- _YOUR INSTRUCTIONS_:
Rewrite the part of the listing starting at the line that contains "Image resolution: width=1528" and ending at the line that contains "(x=1044, y=217)" as a Markdown table with the columns Row and Line. Number each row and leave out blank lines.
● ● ● ● ●
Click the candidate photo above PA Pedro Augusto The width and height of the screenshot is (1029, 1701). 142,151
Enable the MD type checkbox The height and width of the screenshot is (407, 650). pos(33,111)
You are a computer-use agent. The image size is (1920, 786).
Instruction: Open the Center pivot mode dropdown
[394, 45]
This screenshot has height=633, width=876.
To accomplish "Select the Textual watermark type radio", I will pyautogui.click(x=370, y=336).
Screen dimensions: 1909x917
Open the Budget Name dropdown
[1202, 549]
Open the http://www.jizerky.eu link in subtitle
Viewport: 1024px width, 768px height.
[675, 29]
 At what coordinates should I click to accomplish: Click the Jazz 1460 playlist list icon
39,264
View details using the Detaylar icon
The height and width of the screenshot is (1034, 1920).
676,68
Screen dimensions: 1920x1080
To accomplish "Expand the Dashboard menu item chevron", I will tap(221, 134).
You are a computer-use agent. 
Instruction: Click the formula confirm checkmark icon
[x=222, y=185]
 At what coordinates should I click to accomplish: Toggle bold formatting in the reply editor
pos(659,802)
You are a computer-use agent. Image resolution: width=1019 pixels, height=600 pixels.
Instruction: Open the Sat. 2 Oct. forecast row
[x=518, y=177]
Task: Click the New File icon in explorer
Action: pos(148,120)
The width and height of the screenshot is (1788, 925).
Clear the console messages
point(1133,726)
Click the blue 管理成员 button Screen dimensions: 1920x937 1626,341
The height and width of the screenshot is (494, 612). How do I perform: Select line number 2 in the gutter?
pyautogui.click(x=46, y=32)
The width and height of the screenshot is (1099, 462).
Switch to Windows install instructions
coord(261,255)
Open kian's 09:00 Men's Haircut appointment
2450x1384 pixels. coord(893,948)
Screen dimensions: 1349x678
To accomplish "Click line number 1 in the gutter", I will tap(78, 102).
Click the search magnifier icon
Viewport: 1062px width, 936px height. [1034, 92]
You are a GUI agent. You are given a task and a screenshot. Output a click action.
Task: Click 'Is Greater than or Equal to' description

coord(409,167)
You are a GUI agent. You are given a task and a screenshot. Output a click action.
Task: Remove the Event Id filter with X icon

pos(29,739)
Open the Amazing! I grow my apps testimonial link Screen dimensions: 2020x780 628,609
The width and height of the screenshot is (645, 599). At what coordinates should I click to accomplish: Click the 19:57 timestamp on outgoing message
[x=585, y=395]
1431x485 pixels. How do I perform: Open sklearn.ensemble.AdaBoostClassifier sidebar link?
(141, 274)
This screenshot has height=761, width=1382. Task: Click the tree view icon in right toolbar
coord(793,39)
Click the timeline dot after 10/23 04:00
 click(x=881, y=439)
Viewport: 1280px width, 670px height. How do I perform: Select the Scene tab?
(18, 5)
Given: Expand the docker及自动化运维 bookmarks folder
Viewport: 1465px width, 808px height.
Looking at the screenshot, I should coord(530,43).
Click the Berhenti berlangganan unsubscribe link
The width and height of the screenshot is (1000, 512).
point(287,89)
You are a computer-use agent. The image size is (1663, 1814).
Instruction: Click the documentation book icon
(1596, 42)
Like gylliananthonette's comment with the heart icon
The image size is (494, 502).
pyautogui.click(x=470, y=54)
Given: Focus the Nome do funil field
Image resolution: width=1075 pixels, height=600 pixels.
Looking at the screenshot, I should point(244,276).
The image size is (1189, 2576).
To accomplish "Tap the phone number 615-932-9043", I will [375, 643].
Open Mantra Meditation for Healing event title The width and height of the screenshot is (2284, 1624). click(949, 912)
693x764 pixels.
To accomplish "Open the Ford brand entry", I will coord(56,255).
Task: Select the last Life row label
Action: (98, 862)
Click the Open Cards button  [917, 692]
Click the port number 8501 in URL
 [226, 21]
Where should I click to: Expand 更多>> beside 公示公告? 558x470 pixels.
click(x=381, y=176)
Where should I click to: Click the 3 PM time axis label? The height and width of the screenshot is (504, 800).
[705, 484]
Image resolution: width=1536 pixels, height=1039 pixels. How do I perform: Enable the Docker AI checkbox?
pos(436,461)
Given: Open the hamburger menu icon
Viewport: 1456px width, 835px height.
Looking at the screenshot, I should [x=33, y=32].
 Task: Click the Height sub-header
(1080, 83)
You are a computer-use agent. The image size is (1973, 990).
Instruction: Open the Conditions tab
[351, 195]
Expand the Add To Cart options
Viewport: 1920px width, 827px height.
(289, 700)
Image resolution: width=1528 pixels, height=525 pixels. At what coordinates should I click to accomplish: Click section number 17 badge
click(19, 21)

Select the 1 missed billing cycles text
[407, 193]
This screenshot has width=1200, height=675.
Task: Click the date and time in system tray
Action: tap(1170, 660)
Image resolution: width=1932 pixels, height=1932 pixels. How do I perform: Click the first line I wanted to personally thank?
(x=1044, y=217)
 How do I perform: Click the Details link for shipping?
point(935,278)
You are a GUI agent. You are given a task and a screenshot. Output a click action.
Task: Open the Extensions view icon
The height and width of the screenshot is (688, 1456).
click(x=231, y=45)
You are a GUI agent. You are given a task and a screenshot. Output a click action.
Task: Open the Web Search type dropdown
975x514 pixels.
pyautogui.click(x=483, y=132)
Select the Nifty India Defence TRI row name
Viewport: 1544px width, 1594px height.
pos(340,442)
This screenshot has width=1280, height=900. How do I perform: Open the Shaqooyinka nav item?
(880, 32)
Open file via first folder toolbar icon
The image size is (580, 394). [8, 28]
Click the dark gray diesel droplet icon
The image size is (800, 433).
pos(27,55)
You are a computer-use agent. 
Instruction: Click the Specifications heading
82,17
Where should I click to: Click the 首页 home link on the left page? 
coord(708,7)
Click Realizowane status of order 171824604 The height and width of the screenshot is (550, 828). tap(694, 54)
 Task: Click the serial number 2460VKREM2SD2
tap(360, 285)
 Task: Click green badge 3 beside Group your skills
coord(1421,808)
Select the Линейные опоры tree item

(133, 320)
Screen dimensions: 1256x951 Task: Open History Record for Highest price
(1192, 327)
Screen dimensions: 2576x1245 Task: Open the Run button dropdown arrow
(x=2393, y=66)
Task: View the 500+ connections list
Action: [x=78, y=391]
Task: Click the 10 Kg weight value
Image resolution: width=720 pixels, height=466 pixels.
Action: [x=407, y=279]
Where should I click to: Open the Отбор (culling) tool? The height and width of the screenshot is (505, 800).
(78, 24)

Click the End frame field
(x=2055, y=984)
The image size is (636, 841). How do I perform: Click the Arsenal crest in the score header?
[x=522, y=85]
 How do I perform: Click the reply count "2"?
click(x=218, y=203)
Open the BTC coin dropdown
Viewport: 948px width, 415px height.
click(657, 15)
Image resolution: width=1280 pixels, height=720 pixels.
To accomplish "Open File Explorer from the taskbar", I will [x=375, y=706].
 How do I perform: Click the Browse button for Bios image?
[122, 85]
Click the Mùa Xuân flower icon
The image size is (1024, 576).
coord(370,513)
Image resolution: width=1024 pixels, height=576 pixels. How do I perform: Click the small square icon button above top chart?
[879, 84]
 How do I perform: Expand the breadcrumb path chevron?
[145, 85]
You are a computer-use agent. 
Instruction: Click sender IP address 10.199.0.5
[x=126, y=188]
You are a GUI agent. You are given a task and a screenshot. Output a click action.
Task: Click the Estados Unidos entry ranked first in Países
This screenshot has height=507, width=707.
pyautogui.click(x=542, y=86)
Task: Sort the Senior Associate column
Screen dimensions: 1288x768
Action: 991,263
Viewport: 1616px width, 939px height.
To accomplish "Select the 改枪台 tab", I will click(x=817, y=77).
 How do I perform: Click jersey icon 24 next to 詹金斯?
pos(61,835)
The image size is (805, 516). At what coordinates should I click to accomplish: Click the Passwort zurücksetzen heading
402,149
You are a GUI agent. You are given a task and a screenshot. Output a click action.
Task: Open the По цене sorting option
● ● ● ● ●
- _FINAL ANSWER_:
| Row | Line |
|---|---|
| 1 | Image resolution: width=1528 pixels, height=525 pixels. At what coordinates should I click to accomplish: Click section number 17 badge |
| 2 | click(19, 21) |
| 3 | Select the 1 missed billing cycles text |
| 4 | [407, 193] |
| 5 | This screenshot has width=1200, height=675. |
| 6 | Task: Click the date and time in system tray |
| 7 | Action: tap(1170, 660) |
| 8 | Image resolution: width=1932 pixels, height=1932 pixels. How do I perform: Click the first line I wanted to personally thank? |
| 9 | (x=1044, y=217) |